It fairly and honestly and accurately summarizes the theology and the social vision operating behind and in the Left Behind Books. It rare to find a non-polemical sketch of dispensationalism: either one is so for it one becomes defensive or one is so against it one starts hammering away.
It presents the big issues in readable, accessible, and pleasing prose. Most of those who write about dispensational eschatology so quickly get into debatable issues and inside trader talk that the discussion becomes inaccessible. Gordon Isaac manages to avoid this problem wonderfully.
It isn’t just a critique: a highlight of this book is that, after deconstructing dispensationalism in the Left Behind series, it offers a gentle and suggestive way of recapturing the Christian imagination with hope, with poetic imagery, and with the rediscovery of the apocalyptic passages of the New Testament in such a way that it does justice to the way that language works.
It is aware of all kinds of writings about this topic: from the popular to the specialist. Each is treated with respect. Isaac’s study, though, isn’t a catalog of who thinks what on each topic with endless issues.
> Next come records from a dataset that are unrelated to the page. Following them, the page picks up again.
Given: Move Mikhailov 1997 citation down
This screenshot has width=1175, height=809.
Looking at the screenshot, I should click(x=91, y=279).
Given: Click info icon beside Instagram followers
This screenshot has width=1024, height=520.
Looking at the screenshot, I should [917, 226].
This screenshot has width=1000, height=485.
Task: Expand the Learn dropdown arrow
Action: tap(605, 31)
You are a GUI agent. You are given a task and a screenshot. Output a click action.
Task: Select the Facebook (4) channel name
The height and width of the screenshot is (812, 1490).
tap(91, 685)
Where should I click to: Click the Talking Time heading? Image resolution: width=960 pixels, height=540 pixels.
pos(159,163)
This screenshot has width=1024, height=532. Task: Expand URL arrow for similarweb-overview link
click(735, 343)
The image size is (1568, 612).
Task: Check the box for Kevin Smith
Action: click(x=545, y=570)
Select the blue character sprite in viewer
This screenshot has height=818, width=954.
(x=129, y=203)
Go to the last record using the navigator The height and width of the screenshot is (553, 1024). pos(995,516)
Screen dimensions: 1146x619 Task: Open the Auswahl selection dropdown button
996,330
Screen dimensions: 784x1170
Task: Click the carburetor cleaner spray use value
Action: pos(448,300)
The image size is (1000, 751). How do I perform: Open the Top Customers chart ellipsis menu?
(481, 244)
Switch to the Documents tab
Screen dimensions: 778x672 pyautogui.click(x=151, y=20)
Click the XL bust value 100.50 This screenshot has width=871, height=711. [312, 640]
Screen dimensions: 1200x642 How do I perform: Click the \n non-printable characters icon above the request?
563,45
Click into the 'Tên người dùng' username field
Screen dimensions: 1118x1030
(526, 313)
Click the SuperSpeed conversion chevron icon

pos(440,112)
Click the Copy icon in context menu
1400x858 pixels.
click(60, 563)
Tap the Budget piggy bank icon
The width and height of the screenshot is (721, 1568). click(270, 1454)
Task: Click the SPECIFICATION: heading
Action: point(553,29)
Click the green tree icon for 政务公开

Instead, he gets to the big issues, maps a few significant thinkers, and moves on.
Finally, he concentrates on the “millennial mindset” and comes up with these factors:
1. It has a heightened sense of expectation regarding the return of the Lord.
2. It has a close scrutiny of current events and how they may relate to the Bible.
3. It uses a “subliminal hermeneutic”: it reads between the lines.
4. It leads to being “semiotically aroused”: it finds meaning in the most unexpected places and arouses the imagination and expectations.
5. It gives the true believer insider information.
Wow, I really liked this book and warmly recommend it to you — especially if your church needs a book like this for its library or if you want to gain perspective on the Left Behind books.